Abbiamo ridato il sorriso ad una bambina di 9 anni che si era fratturata una gamba cadendo da un muro. «I vasi erano lacerati e interrotti ma siamo riusciti a salvarle la gamba, potrà tornare a correre», dice il medico. Una bella soddisfazione in un oceano di sofferenza di un Paese dilaniato da una guerra civile in corso da 4 anni, che ha azzerato il sistema sanitario, seminando morte e distruzione. Dal reparto di chirurgia dell’Ospedale Civico di Lugano – dove è stato primario fino al 2017 – al reparto di chirurgia d’urgenza dell’ospedale di ‘Medici senza frontiere’ nella regione centrale del Paese dove l’emergenza è quotidiana. Molti medici sono andati via perché senza stipendio da anni, pochi ospedali funzionano, difficile permettersi cibo, carburante, medicine. Scuole, terreni agricoli, vie di accesso e condutture d’acqua sono stati bombardati facendo riapparire temibili epidemie di colera, difterite.

Senza antibiotici per colpa dei combattenti

In questa catastrofe silenziosa e dimenticata, la vita è dura anche per chi porta aiuto. «Siamo rimasti senza morfina e antibiotici perché le scorte venivano bloccate in parte dai combattenti, che intralciano gli aiuti, ma soprattutto per l’embargo imposto dai paesi della coalizione araba», spiega il dottor Raffaele Rosso. Malgrado le difficoltà, lo Yemen gli è rimasto nel cuore.

«Sono molto riconoscenti, perché hai lasciato la Svizzera per aiutarli. Hanno sorrisi stupendi anche se la disperazione è palpabile, la gente vive sospesa, senza poter ipotizzare un futuro. In questo Paese c’era un livello d’istruzione buono anche per i medici. Ora hanno fatto un salto indietro di 70 anni. I bambini vanno a scuola qualche ora la mattina grazie a docenti volontari, poi li vedi in strada, molti sono costretti a lavorare, ma non essendo istruiti si fanno male. Ne ho curati per ustioni in cucina con l’acqua bollente o per bombole esplose. Una sofferenza che si aggiunge al dolore quotidiano, che gli leggi negli occhi. Ho visto tanti morti nella mia carriera ma quando sono così giovani, è tutta un’altra cosa», ci racconta il medico. È rientrato da qualche settimana a Lugano, ma il legame con chi è rimasto laggiù rimane forte.
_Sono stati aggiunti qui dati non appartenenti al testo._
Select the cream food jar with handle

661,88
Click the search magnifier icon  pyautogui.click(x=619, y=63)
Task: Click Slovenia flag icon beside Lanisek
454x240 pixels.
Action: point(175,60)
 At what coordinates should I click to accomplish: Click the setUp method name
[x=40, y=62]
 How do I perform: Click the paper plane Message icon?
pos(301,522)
Le piantagioni di Khat e le donne col niquab

Di regola una cinquantina di interventi maggiori a settimana soprattutto per ferite da arma da fuoco, appendiciti, amputazioni di arti, ascessi... In sala operatoria c’erano altri tre colleghi yemeniti. «Ho lavorato molto bene con loro, sono ottimi professionisti. Siamo sempre in contatto. Vorrei far venire in Ticino per uno stage in chirurgia vascolare un collega, un chirurgo yemenita, con cui ho operato, così potrà portare nuove competenze nel suo Paese. Ci stiamo muovendo per organizzare tutto», spiega il prof. Rosso. ‘Medici senza frontiere’ è un’organizzazione non governativa con 45mila impiegati, 462 progetti in 73 Paesi, dove sono in corso guerre o conflitti armati interni. Nello Yemen è attiva in 12 ospedali e centri sanitari.
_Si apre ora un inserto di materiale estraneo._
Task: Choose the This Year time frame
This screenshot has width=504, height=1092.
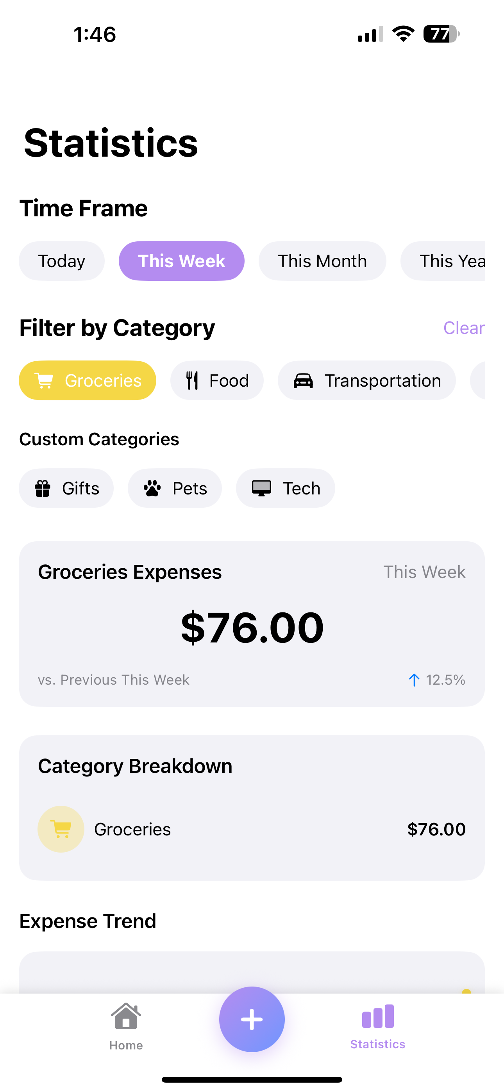Action: [443, 261]
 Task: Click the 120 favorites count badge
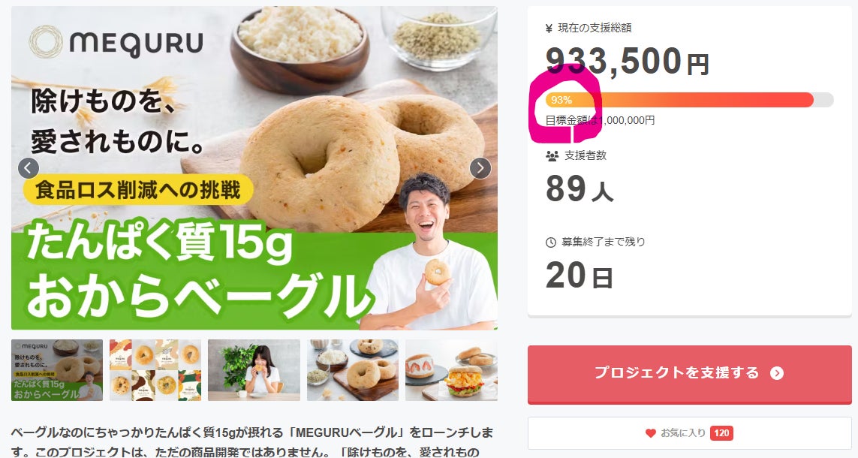tap(721, 433)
«Sapevo che questa missione era rischiosa ma avevo l’appoggio della mia famiglia. La chirurgia è azione, adrenalina, ma anche soddisfazione di aiutare chi soffre. C’è sacrificio, perché ti devi adattare, ma c’è anche la bellezza di lavorare con professionisti che condividono i tuoi obiettivi».

Attraversando il Paese, il medico ha visto la miseria generata da una guerra che sta affamando la gente: «Ho visto paesini dove la nota dominante erano le montagne di immondizia, anche vicino ai mercati, dove la plastica colorata si confondeva con la frutta; tanti bambini vestiti di stracci e buchi enormi nelle strade. Innumerevoli check point spesso presieduti da ragazzini con il Kalashnikov e una palla di Khat (Qat) in bocca», spiega. Una pianta di cui tutti si riempiono la bocca, masticandone le foglie, che ha un effetto simile all’anfetamina, non fa sentire fatica, sonno e appetito, inducendo iperattività. «È legale e viene coltivata nel Paese», precisa.
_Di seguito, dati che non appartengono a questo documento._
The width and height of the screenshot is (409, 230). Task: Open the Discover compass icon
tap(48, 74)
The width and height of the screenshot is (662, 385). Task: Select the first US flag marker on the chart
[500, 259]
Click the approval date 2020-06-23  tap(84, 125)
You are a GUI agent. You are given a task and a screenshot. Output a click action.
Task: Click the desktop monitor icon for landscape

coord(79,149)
È un Paese mussulmano e in ospedale lavorano poche donne. «Sono velate, spesso discriminate anche se sono molto brave. Non è solo un aspetto culturale, l’impressione è che la donna non abbia ancora una sua libertà. La guerra ha poi inasprito l’integralismo e accentuato le differenze tra fazioni appartenenti a diversi riti islamici».